But Wait, There’s More
A second article in the Times (following up on yesterday’s reporting on Apple’s smart Watch) says Apple has been oh-so-smart to produce a developer’s kit so that the market can decide the killer app for the device. Killer app here is code for justifying the product’s purchase in the first place.
All hardware goes through a period where we wonder what its utility really is and it took word processing and spread sheets to justify PCs, graphics packages to do the same for laptops and email kind of knitted everything together. When the smart phone came along (i.e. iPhone), it was already a Swiss Army Knife of a sort being able to make calls, check email, play music, and take pictures. The application ecosystems that followed were largely frosting on the cake.
And when Steve Jobs introduced iPad, he vaguely referred to it as a content consumption device, which it is despite the fact that users tried heroically to link wireless keypads to it. As it turns out tablets spawned a market for light and detachable laptops though many vendors like Microsoft and HP are still trying to convince us that their keypadded devices are really tablets.
Wearables are different because they present us with a 2D matrix to figure out. The platform is amorphous, first off, meaning there are wearables for your face and eyes (Glass and its kin), your wrist (various watches), and your pocket/neck (pendant-like things). Each will have, I think, a different killer app though I can easily see spillover. For example a watch could also identify you entering a building and emit your location to your nanny but so could a pocket device. And every device maker worth its patents wants to be the next Fitbit. However, I think the face appliances that capture and show video will be in a class by themselves.
So the point isn’t that there needs to be a killer app, it is that each device type could do with one or risk being eliminated by other more versatile solutions. We’ve seen this before for instance when the smart phone replaced the candy bar model and the flip phone — it wasn’t because call quality could only improve with a handheld, it was because for the same money you got so much more.
Apple is not the only vendor in the wearables space with a developer’s kit and you could argue that its kit might not even be the best if all it does is generate apps for a single device or device type. For more robust developer functionality you need to look at something like the Salesforce Wear developer’s kit, or whatever it’s being called. Just last week the company announced significant momentum in its wearables initiative nearly doubling its core developer partner group to eleven. And yes, this includes multiple device types.
Salesforce Wear can generate apps for all of the major device types including watches, glasses, and pendant or pocket thingies. In this early market that appears to be a superior approach because it gives the market a voice in determining not only the killer app but also the killer device or more precisely the killer device for a particular circumstance. You can’t separate those two converging needs.

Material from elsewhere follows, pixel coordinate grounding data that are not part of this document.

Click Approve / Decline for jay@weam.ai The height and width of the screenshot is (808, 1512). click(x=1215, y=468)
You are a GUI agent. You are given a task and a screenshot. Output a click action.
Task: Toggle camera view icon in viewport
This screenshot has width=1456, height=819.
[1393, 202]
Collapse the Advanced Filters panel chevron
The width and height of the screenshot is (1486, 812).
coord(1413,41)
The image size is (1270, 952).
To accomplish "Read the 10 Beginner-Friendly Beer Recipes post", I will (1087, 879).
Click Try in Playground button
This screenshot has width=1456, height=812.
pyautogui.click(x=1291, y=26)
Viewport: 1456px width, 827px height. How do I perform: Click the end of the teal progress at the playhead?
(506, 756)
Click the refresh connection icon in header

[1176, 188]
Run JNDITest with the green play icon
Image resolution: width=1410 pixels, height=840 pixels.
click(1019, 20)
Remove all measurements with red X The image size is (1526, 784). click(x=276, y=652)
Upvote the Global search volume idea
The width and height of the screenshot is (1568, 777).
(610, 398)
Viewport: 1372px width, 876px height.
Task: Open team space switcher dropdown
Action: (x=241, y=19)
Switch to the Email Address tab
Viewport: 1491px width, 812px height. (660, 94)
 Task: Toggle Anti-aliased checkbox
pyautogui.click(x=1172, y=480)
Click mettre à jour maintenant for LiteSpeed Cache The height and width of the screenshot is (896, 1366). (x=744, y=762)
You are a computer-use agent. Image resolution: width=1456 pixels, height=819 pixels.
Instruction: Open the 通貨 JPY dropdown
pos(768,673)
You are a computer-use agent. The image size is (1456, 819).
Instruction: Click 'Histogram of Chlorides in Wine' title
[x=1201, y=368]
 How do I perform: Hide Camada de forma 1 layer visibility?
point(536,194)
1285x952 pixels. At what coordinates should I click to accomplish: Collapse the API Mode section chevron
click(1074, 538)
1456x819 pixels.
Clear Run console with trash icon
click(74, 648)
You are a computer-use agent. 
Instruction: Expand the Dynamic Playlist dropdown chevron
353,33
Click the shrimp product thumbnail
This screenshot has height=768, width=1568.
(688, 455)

So good luck to Apple on launching the Watch, the company picked a safe platform compared to Google and its Glass unit, though in retrospect Glass seems an inspired idea. Apple should have the wind at its back due to its reputation, its huge developer ecosystem, and its choice. As the market heats and consolidates, it would not be surprising to see Apple and Salesforce battling for app supremacy but right now I don’t think Apple is in the catbird seat. Apple is still a hardware maker while Salesforce has been down this road of providing developer resources for many platforms several times already.